'''

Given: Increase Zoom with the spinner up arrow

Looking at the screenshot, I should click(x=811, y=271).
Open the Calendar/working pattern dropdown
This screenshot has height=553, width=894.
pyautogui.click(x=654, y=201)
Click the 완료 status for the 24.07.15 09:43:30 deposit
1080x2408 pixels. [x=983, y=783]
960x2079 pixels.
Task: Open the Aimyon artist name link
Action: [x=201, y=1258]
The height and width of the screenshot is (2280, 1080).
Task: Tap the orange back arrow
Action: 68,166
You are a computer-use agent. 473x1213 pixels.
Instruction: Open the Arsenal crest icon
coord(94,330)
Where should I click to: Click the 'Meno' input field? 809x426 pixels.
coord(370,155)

'''

◆ Task to complete ◆
Put the records from the line containing "You are a computer-use" through the end of the records into a two-column CSV with the headers input and output. Give one row per record, with its text and its answer each in a single quoted field and line breaks replaced by spaces.

◆ Answer in full ◆
input,output
"You are a computer-use agent. 473x1213 pixels. Instruction: Open the Arsenal crest icon","coord(94,330)"
"Where should I click to: Click the 'Meno' input field? 809x426 pixels.","coord(370,155)"